Walden swept the parings from the blotter into his palm and dropped them into the waste bin. “We start by sending him on more picnics with Lady Rosalind. She sees Ned clearly, and Ned is willing to allow her that privilege. I do hope the Earl of Woodruff doesn’t try to make things difficult for all concerned.”
Stephen had been reading the file on the Cadwallader situation, including that little bit about a possible match with Woodruff’s prancing heir.
“Woodruff is an obnoxious, self-important, old windbag who hasn’t a feather to fly with, and Ned does not suffer fools. This might end badly.”
“Precisely.”
Chapter Thirteen
“Mr. Edward Wentworth,” the butler said, bowing and withdrawing. He cast Ned a glance that suggested this call was not well advised, but foolish young men would rush in, and what was a mere butler to do about such goings-on?
Lord Woodruff sat at a desk that likely traced its provenance back to the Conqueror’s desk, as Woodruff doubtless traced his lineage back at least that far.
Three acts of rudeness ensued—additional rudeness, because as a guest, Ned ought to have been received in a public room rather than an office.
First, Woodruff remained seated after a caller had been announced.
Second, Woodruff scratched away at some correspondence without looking up.
Third, he did not invite Ned to take a seat.
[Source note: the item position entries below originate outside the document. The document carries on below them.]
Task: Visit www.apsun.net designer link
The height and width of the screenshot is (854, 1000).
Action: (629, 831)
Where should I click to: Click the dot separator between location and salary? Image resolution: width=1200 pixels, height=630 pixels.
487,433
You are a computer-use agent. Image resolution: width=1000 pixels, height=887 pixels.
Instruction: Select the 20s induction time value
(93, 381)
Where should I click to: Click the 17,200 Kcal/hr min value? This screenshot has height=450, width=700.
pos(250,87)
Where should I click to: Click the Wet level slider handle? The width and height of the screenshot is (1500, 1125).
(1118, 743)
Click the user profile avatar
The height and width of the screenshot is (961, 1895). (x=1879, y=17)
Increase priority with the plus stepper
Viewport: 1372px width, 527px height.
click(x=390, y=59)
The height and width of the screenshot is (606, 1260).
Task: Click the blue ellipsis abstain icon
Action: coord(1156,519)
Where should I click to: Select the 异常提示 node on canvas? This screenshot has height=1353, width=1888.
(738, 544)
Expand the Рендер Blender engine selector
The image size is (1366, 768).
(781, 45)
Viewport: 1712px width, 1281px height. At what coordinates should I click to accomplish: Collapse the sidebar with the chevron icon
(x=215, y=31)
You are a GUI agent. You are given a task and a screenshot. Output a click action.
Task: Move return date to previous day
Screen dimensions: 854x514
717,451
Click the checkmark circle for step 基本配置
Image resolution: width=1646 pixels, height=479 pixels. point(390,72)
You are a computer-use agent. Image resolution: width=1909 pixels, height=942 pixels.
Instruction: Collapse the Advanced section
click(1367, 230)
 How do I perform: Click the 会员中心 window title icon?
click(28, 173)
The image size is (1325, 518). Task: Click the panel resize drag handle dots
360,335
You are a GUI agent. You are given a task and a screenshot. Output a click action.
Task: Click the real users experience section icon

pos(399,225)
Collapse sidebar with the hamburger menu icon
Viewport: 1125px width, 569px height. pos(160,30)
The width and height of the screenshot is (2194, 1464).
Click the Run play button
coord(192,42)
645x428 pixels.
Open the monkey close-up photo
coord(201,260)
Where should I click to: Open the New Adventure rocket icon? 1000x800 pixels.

Fourth, fifth, ad infinitum, he was engaging in the petty displays of the pathetic bully. Ned remained politely by the door, while visually inventorying the earl’s study. This was his lordship’s sanctum sanctorum, the seat of his financial empire.
Ancestors who looked to be suffering a case of the wind frowned down from framed portraits, piles of correspondence and newspapers were stacked on the sideboard. The writing implements—wax jack, pounce pot, pen tray—were all silver, and the carpet Axminster.
And yet, the carpet needed a good beating, suggesting to the former housebreaker in Ned that the earl did not want footmen or maids in the room even briefly. The windows were far from pristine, which made no sense when the room’s primary purpose was reading and writing. The candles on the mantel were beeswax, but the sooty stains on the wall behind them suggested those candles were for show.
Tallow candles were smokier than beeswax and would also account for the lingering stink Ned detected in the air.
Woodruff was either a penny pincher who could not trust the discretion of his domestics, or he was pockets to let. The lacy excess of his cravat, the riotous embroidery on his waistcoat, and the abundance of rings on his pale hands suggested the latter case prevailed.
As a boy, Ned had stood watch as a lookout, unmoving for hours in the shadows of foul-smelling alleys. His patience could outlast Moses holding up his arms to ensure victory over the Amalekites. He used the time to study Woodruff, who bore little resemblance to Rosalind.
The earl was fair, his hair having gone flaxen rather than gray. His locks were thinning around a widow’s peak, and he favored an old-fashioned queue tied back with a silk ribbon. He had probably been a handsome young man, but fondness for the grape had taken a toll on his complexion. He was lean, and yet his countenance was jowly, and he had pouches beneath his eyes.
Ned could see a slight resemblance to Lord Lindhurst about the chin and jaw, but Lindhurst still had some charm. Woodruff, by contrast, was as cold as Puritan charity. Not an attractive man, but doubtless still confident of his own masculine perfection.